Another continuous production process suitable for wind power consumption might be compression and cooling for gas liquefaction. While the equipment is complex and expensive, I believe this might be efficient enough to be practical. But then the question becomes, for what purpose would one use such large volumes of liquid nitrogen, liquid oxygen, etc?
One possibility would be "Clean Coal". "Clean coal" would best operate by burning coal with pure oxygen, so that the majority of it's exhaust gas consists of hot CO2, making it substantially easier to sequester the CO2. But producing pure oxygen from air is difficult - too much nitrogen. Liquefaction of air to extract liquid oxygen (LOX) is one approach - but if that means one needs to burn more coal to power the process, requiring more LOX and producing more CO2 to be sequestered, it may not be a good deal. But if one had a clean, carbon-free method to produce LOX, no additional coal would be required, minimizing the total amount of LOX consumed and CO2 produced. Further, the LOX needs to be warmed before being injected - which can be done by chilling the hot CO2 exhaust, reducing the power required to compress CO2 to a liquid for shipment and sequestration.
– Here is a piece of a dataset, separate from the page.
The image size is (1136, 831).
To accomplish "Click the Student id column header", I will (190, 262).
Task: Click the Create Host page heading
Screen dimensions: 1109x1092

In this way, Wind and Coal could be natural allies - in both a technical and political sense. Note that I am not saying coal has no other disadvantages. But perhaps in combination with Wind and CO2 sequestration, the scale of advantage versus disadvantage tips in favor of coal. And while closer than most "alternative" energy sources, Wind unfortunately does not appear to quite make it into "economically viable" on its own.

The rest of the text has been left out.